» ÉNONCÉ A
D'après la source, entre quelles années ont été tenus les discours catastrophistes documentés par Mireille Berton ?
» ÉNONCÉ B
Mettez à jour le passage de la source qui s'ouvre sur les mots contenant « Ainsi, l'archéologie des » et se ferme sur « l'invention du cinéma. », en y substituant « antidote » à « remède ».

──────── SOURCE ────────

L'apparition de nouveaux média et techniques a toujours suscité des débats contrastés quant aux effets de ceux-ci sur le corps et l'esprit des usagers.
Mireille Berton, chercheuse et enseignante en histoire du cinéma

Ainsi, l'archéologie des média offre les connaissances historiques sur les précédentes révolutions médiatiques (naissance de la radio, de la télévision, du cinématographe, etc.) comme remède aux discours alarmistes qui les accompagnent systématiquement. Dans un ouvrage éclairant, Le corps nerveux des spectateurs, Mireille Berton, chercheuse et enseignante en histoire du cinéma à l'Université de Lausanne, a documenté les discours catastrophistes, tenus entre 1895 et 1910, qui ont accompagné l'invention du cinéma.

«L'apparition de nouveaux média et techniques a toujours suscité des débats contrastés quant aux effets de ceux-ci sur le corps et l'esprit des usagers. Téléphone, radio, cinéma, télévision, jeux vidéo, écrans numériques, etc. constituent autant de terrains où viennent s'affronter des points de vue contradictoires, tantôt technophiles, tantôt technophobes», nous précise-t-elle dans un entretien. Et d'ajouter: «La perspective historique nous permet de sortir de l'impasse du regard évaluatif ou moraliste qui stigmatise au lieu de comprendre les enjeux plus profonds qui sous-tendent ces discours souvent alarmistes».

Transformations cérébrales, lecture rapprochée et «hyperlecture»

Katherine Hayles, professeure de littérature à l'Université Duke et «archéologue des média», se consacre spécialement aux questions de l'attention liées au numérique. Dans son ouvrage Lire et penser en milieux numériques, son argumentation s'érige comme contre-discours aux thèses de Nicholas Carr. Elle dénonce le discours alarmiste de celui-ci, selon lequel les transformations dans les circuits neuronaux provoquées par les média numériques mettraient «en péril nos facultés de concentration, conduisant à une pensée superficielle, à une diminution de la capacité à comprendre des textes complexes et à un déclin général des capacités intellectuelles». En effet, dans son ouvrage, Nicholas Carr s'appuie sur une série d'études scientifiques qui témoignent de la distraction que subissent les utilisateurs du web, en particulier quand il s'agit de lire un texte.

──────── MATÉRIEL FOURNI ────────

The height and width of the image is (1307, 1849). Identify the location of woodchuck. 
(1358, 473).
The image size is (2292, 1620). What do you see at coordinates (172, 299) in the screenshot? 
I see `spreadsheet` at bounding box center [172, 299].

────────

» SORTIE COMPLÈTE A
Entre 1895 et 1910.

» SORTIE COMPLÈTE B
Ainsi, l'archéologie des média offre les connaissances historiques sur les précédentes révolutions médiatiques (naissance de la radio, de la télévision, du cinématographe, etc.) comme antidote aux discours alarmistes qui les accompagnent systématiquement. Dans un ouvrage éclairant, Le corps nerveux des spectateurs, Mireille Berton, chercheuse et enseignante en histoire du cinéma à l'Université de Lausanne, a documenté les discours catastrophistes, tenus entre 1895 et 1910, qui ont accompagné l'invention du cinéma.